Monday, May 25, 2015

The Web of Empire

Alison Games. The Web of Empire: English Cosmopolians in an Age of Expansion 1560-1660. Oxford, UK: Oxford University Press, 2008

Games has written a provocative history of the English traders, ministers, ambassadors, adventurers, merchants, and colonists of a period spanning the rise of the English state as a rival--at first an underdog, but then increasingly a formidable foe--to the other centralized European trading and colonizing powers during the century indicated in the title. In doing so, she has implicitly taken American colonial history beyond Atlantic history into a more global arena. She also refutes the conventional wisdom regarding the centrality of the Irish experience to the colonial enterprise in North America. This study forces Americanists to reconsider the early colonial experience within a broader framework than most histories have conceptualized.

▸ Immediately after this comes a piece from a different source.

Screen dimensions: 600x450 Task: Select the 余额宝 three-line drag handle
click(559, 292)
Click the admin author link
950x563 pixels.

Her argument covers a lot of ground both spatially and temporally, but the central theme is this--during the rise of English expansionism, the English state was weak relative to other Western European powers, meaning that the English lacked the robust military and naval resources to confront imperial rivals directly or to impose their wishes on various foreign peoples and entities. The English were late to the game in establishing trading connections in the Mediterranean, in Africa, the Indian Ocean, East Asia, and the Western Hemisphere. Time and time again, the English found themselves operating from a position of weakness--forced to rely on the expertise of other Europeans, and to accommodate to local conditions and mores to a degree which was quite troubling at a time when concerns over English sovereignty and threats to Protestant sanctity made the very act of travelling suspect. Let alone a willingness to engage foreigners and non-Protestants on their own terms. The cosmopolitanism of these Englishmen was hard-won and fraught with dangers both foreign and domestic.

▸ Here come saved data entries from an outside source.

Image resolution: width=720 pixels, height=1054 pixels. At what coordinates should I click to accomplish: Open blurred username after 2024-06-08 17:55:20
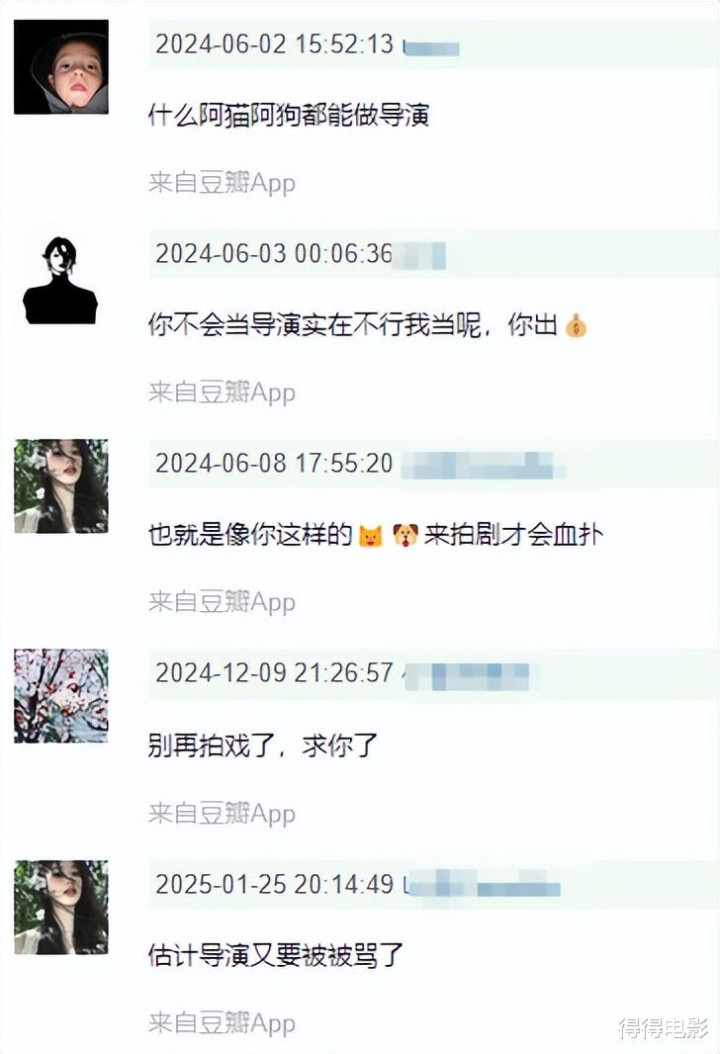[x=483, y=465]
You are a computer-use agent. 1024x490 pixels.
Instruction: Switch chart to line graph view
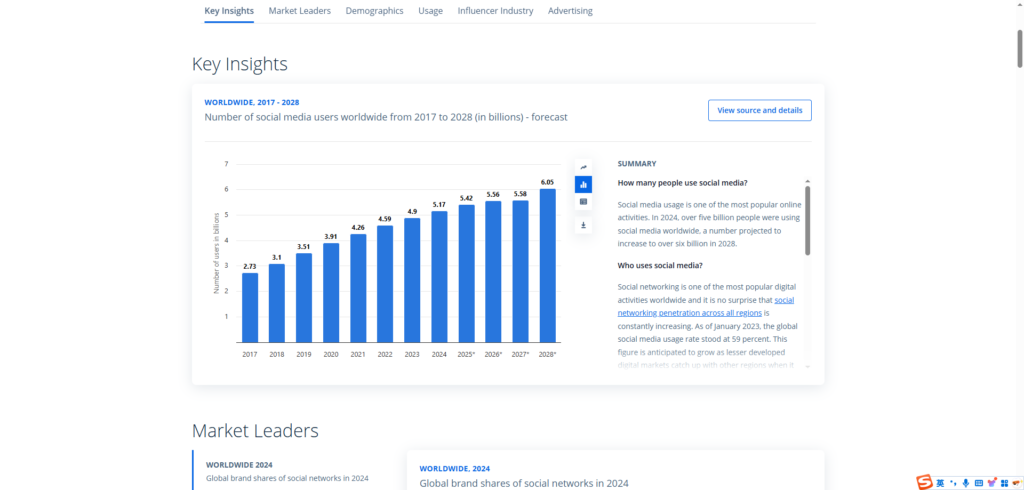pyautogui.click(x=583, y=167)
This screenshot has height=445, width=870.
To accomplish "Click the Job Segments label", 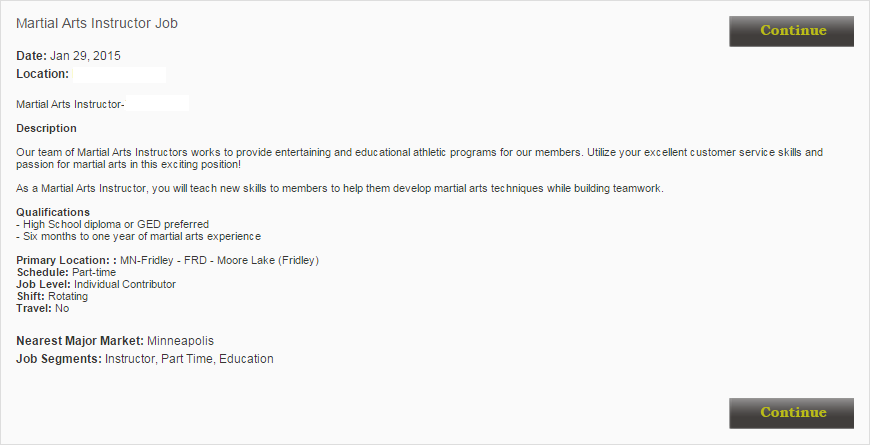I will (x=59, y=359).
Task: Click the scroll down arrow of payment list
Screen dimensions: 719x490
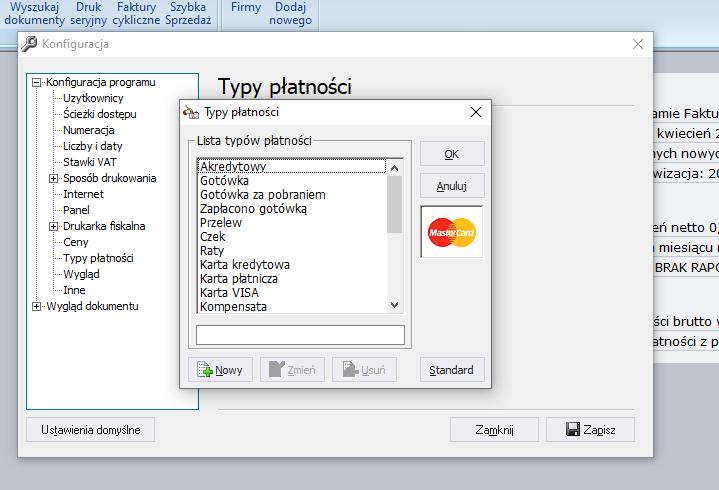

This era ends with the rise of a more centralized state which was far more willing and able to expend resources on the tools of imposing its will on other peoples as well as its own subjects--particularly a larger standing army and a state-controlled navy. This process was started by Cromwell, and ironically continued by Charles II. The reliance on private militias and armed merchant ships would be a thing of the past, as would (eventually) the cosmopolitanism of the time. The English would eventually come to rely on coercion and force to impose their will as the growing power of their state allowed them to develop new tools of empire.

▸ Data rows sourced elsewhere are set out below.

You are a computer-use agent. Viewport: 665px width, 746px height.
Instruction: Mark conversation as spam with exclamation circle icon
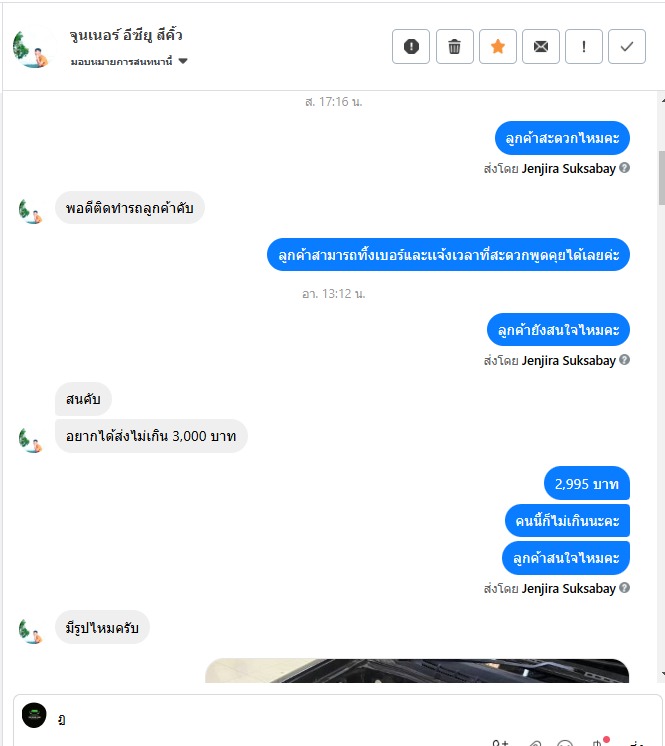[x=411, y=47]
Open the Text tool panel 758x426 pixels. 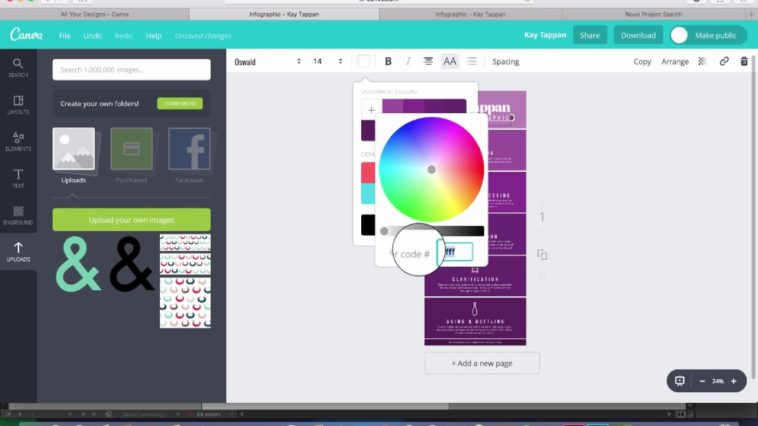tap(18, 179)
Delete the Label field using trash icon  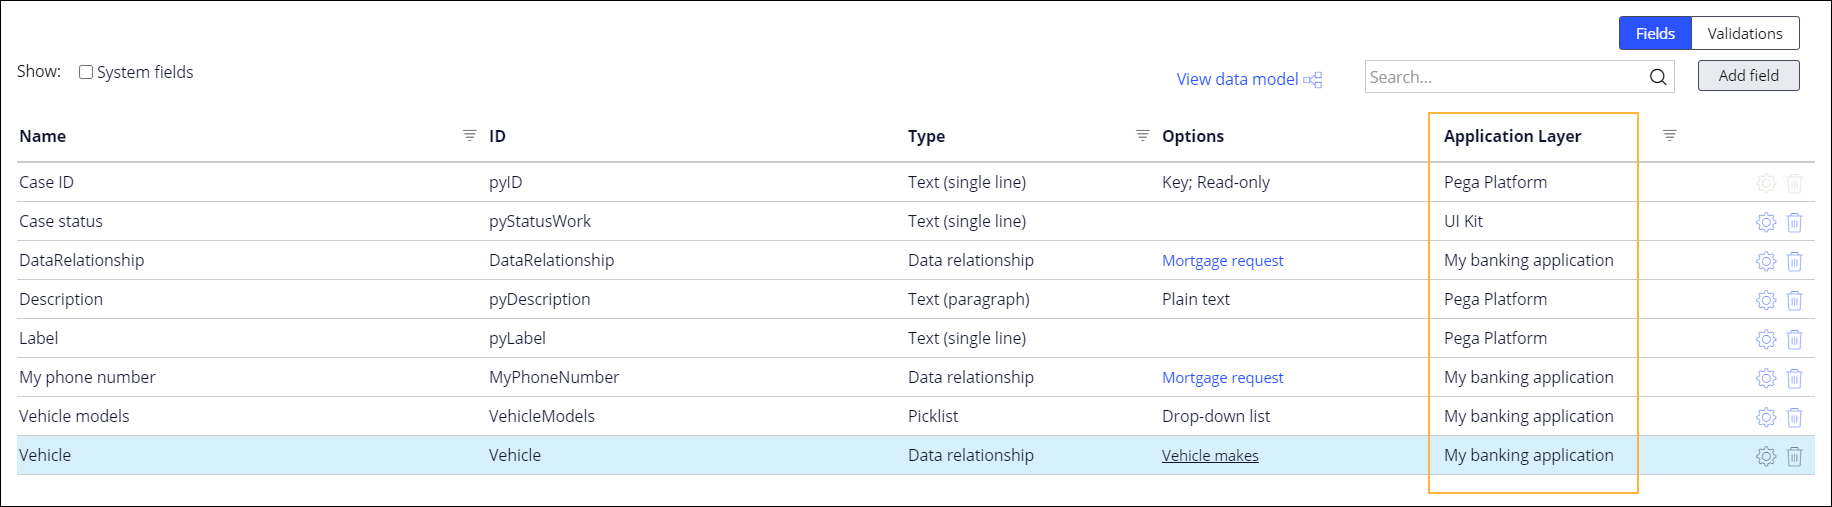[1794, 339]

However, the transition did not happen immediately, meaning that the British North American colonies were largely founded by men working in the early dynamic that Games articulates. The fact that the later, more centralized mode of British imperialism post-dated the establishment of the thirteen mainland colonies surely influenced the American colonists expectations over their relationship to the mother country. That is another story, but while Games does not look ahead to the eventual break, the implication is there in the final pages. While this book is immediately a study of an important stage in the growth of the British state and its global role, American historians will benefit from this opportunity to see the British founding of the colonies in a new context.